Saved entries

* * *

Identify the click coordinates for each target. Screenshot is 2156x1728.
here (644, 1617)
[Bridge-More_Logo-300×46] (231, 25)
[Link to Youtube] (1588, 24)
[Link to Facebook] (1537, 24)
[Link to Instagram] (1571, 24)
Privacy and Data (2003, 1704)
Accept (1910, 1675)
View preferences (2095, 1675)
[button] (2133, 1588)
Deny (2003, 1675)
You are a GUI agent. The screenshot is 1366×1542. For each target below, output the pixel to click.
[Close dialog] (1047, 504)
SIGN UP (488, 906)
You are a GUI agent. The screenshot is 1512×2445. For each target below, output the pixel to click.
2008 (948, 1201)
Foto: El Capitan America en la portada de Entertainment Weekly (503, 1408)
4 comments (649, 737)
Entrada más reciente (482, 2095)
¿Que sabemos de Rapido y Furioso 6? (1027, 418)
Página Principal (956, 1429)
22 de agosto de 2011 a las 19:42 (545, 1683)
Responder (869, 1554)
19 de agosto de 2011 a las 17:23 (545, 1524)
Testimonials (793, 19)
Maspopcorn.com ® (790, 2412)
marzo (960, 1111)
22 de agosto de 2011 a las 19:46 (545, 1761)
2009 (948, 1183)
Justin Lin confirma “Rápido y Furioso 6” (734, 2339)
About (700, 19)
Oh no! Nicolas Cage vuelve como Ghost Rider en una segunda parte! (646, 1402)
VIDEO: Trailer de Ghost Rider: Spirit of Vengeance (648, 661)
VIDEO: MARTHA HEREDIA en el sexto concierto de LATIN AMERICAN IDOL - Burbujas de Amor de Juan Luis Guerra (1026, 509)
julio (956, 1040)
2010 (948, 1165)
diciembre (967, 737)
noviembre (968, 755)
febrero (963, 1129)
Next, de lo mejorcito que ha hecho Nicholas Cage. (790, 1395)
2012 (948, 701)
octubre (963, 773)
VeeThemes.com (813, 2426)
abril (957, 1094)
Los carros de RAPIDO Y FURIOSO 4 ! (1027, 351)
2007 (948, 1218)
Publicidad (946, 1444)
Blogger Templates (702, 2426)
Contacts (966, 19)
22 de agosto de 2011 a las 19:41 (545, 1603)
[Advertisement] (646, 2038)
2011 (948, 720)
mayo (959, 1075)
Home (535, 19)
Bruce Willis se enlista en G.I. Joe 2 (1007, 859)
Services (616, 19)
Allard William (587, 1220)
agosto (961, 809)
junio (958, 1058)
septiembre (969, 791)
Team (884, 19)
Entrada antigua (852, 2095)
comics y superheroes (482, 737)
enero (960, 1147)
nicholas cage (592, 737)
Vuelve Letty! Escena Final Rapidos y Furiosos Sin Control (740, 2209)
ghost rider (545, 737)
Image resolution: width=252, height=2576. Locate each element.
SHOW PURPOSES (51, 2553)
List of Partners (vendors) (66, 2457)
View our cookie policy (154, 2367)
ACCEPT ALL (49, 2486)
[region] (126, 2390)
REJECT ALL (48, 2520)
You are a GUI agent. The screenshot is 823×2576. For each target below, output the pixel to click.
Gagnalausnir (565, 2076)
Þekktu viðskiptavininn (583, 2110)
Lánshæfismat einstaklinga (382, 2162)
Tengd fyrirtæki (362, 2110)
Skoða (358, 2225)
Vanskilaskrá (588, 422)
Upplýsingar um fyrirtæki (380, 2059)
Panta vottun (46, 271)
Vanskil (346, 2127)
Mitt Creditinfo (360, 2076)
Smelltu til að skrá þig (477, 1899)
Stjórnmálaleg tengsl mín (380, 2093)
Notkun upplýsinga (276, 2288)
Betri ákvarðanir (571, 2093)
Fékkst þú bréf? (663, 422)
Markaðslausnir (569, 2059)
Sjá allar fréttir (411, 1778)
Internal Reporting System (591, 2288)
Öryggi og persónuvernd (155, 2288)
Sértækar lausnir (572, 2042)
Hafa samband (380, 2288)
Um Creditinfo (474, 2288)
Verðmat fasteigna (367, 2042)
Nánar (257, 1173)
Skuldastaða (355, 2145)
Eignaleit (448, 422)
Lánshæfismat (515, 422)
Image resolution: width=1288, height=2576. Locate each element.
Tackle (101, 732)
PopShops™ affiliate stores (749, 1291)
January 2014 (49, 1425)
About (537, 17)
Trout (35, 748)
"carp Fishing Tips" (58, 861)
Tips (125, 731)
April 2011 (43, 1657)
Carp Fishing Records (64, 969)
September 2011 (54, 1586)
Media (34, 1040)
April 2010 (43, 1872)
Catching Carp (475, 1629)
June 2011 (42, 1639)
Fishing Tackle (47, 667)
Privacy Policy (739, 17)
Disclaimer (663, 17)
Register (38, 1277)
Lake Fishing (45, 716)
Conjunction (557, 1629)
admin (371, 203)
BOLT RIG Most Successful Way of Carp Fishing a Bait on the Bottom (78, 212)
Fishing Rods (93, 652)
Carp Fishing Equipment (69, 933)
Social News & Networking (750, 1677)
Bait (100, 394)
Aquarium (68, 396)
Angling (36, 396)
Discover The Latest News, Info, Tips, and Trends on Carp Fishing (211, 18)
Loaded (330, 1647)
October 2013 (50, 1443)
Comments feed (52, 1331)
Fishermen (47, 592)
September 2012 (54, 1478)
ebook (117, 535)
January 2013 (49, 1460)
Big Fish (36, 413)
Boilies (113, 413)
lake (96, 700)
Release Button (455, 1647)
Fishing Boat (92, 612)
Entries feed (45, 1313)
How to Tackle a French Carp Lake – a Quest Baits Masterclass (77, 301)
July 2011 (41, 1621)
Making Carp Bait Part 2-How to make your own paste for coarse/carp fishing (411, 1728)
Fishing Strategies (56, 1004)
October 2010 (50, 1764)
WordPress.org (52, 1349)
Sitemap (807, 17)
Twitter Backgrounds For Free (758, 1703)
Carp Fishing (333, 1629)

* * *

Copy every entry exactly as it is given.

→ **Exercise output**:
Identify the click coordinates for each target. Screenshot is 2156x1728.
here (644, 1617)
[Bridge-More_Logo-300×46] (231, 25)
[Link to Youtube] (1588, 24)
[Link to Facebook] (1537, 24)
[Link to Instagram] (1571, 24)
Privacy and Data (2003, 1704)
Accept (1910, 1675)
View preferences (2095, 1675)
[button] (2133, 1588)
Deny (2003, 1675)
You are a GUI agent. The screenshot is 1366×1542. For each target below, output the pixel to click.
[Close dialog] (1047, 504)
SIGN UP (488, 906)
You are a GUI agent. The screenshot is 1512×2445. For each target below, output the pixel to click.
2008 (948, 1201)
Foto: El Capitan America en la portada de Entertainment Weekly (503, 1408)
4 comments (649, 737)
Entrada más reciente (482, 2095)
¿Que sabemos de Rapido y Furioso 6? (1027, 418)
Página Principal (956, 1429)
22 de agosto de 2011 a las 19:42 (545, 1683)
Responder (869, 1554)
19 de agosto de 2011 a las 17:23 (545, 1524)
Testimonials (793, 19)
Maspopcorn.com ® (790, 2412)
marzo (960, 1111)
22 de agosto de 2011 a las 19:46 (545, 1761)
2009 (948, 1183)
Justin Lin confirma “Rápido y Furioso 6” (734, 2339)
About (700, 19)
Oh no! Nicolas Cage vuelve como Ghost Rider en una segunda parte! (646, 1402)
VIDEO: Trailer de Ghost Rider: Spirit of Vengeance (648, 661)
VIDEO: MARTHA HEREDIA en el sexto concierto de LATIN AMERICAN IDOL - Burbujas de Amor de Juan Luis Guerra (1026, 509)
julio (956, 1040)
2010 (948, 1165)
diciembre (967, 737)
noviembre (968, 755)
febrero (963, 1129)
Next, de lo mejorcito que ha hecho Nicholas Cage. (790, 1395)
2012 (948, 701)
octubre (963, 773)
VeeThemes.com (813, 2426)
abril (957, 1094)
Los carros de RAPIDO Y FURIOSO 4 ! (1027, 351)
2007 (948, 1218)
Publicidad (946, 1444)
Blogger Templates (702, 2426)
Contacts (966, 19)
22 de agosto de 2011 a las 19:41 (545, 1603)
[Advertisement] (646, 2038)
2011 (948, 720)
mayo (959, 1075)
Home (535, 19)
Bruce Willis se enlista en G.I. Joe 2 (1007, 859)
Services (616, 19)
Allard William (587, 1220)
agosto (961, 809)
junio (958, 1058)
septiembre (969, 791)
Team (884, 19)
Entrada antigua (852, 2095)
comics y superheroes (482, 737)
enero (960, 1147)
nicholas cage (592, 737)
Vuelve Letty! Escena Final Rapidos y Furiosos Sin Control (740, 2209)
ghost rider (545, 737)
Image resolution: width=252, height=2576. Locate each element.
SHOW PURPOSES (51, 2553)
List of Partners (vendors) (66, 2457)
View our cookie policy (154, 2367)
ACCEPT ALL (49, 2486)
[region] (126, 2390)
REJECT ALL (48, 2520)
You are a GUI agent. The screenshot is 823×2576. For each target below, output the pixel to click.
Gagnalausnir (565, 2076)
Þekktu viðskiptavininn (583, 2110)
Lánshæfismat einstaklinga (382, 2162)
Tengd fyrirtæki (362, 2110)
Skoða (358, 2225)
Vanskilaskrá (588, 422)
Upplýsingar um fyrirtæki (380, 2059)
Panta vottun (46, 271)
Vanskil (346, 2127)
Mitt Creditinfo (360, 2076)
Smelltu til að skrá þig (477, 1899)
Stjórnmálaleg tengsl mín (380, 2093)
Notkun upplýsinga (276, 2288)
Betri ákvarðanir (571, 2093)
Fékkst þú bréf? (663, 422)
Markaðslausnir (569, 2059)
Sjá allar fréttir (411, 1778)
Internal Reporting System (591, 2288)
Öryggi og persónuvernd (155, 2288)
Sértækar lausnir (572, 2042)
Hafa samband (380, 2288)
Um Creditinfo (474, 2288)
Verðmat fasteigna (367, 2042)
Nánar (257, 1173)
Skuldastaða (355, 2145)
Eignaleit (448, 422)
Lánshæfismat (515, 422)
Image resolution: width=1288, height=2576. Locate each element.
Tackle (101, 732)
PopShops™ affiliate stores (749, 1291)
January 2014 (49, 1425)
About (537, 17)
Trout (35, 748)
"carp Fishing Tips" (58, 861)
Tips (125, 731)
April 2011 (43, 1657)
Carp Fishing Records (64, 969)
September 2011 (54, 1586)
Media (34, 1040)
April 2010 (43, 1872)
Catching Carp (475, 1629)
June 2011 (42, 1639)
Fishing Tackle (47, 667)
Privacy Policy (739, 17)
Disclaimer (663, 17)
Register (38, 1277)
Lake Fishing (45, 716)
Conjunction (557, 1629)
admin (371, 203)
BOLT RIG Most Successful Way of Carp Fishing a Bait on the Bottom (78, 212)
Fishing Rods (93, 652)
Carp Fishing Equipment (69, 933)
Social News & Networking (750, 1677)
Bait (100, 394)
Aquarium (68, 396)
Angling (36, 396)
Discover The Latest News, Info, Tips, and Trends on Carp Fishing (211, 18)
Loaded (330, 1647)
October 2013 (50, 1443)
Comments feed (52, 1331)
Fishermen (47, 592)
September 2012 (54, 1478)
ebook (117, 535)
January 2013 (49, 1460)
Big Fish (36, 413)
Boilies (113, 413)
lake (96, 700)
Release Button (455, 1647)
Fishing Boat (92, 612)
Entries feed (45, 1313)
How to Tackle a French Carp Lake – a Quest Baits Masterclass (77, 301)
July 2011 (41, 1621)
Making Carp Bait Part 2-How to make your own paste for coarse/carp fishing (411, 1728)
Fishing Strategies (56, 1004)
October 2010 (50, 1764)
WordPress.org (52, 1349)
Sitemap (807, 17)
Twitter Backgrounds For Free (758, 1703)
Carp Fishing (333, 1629)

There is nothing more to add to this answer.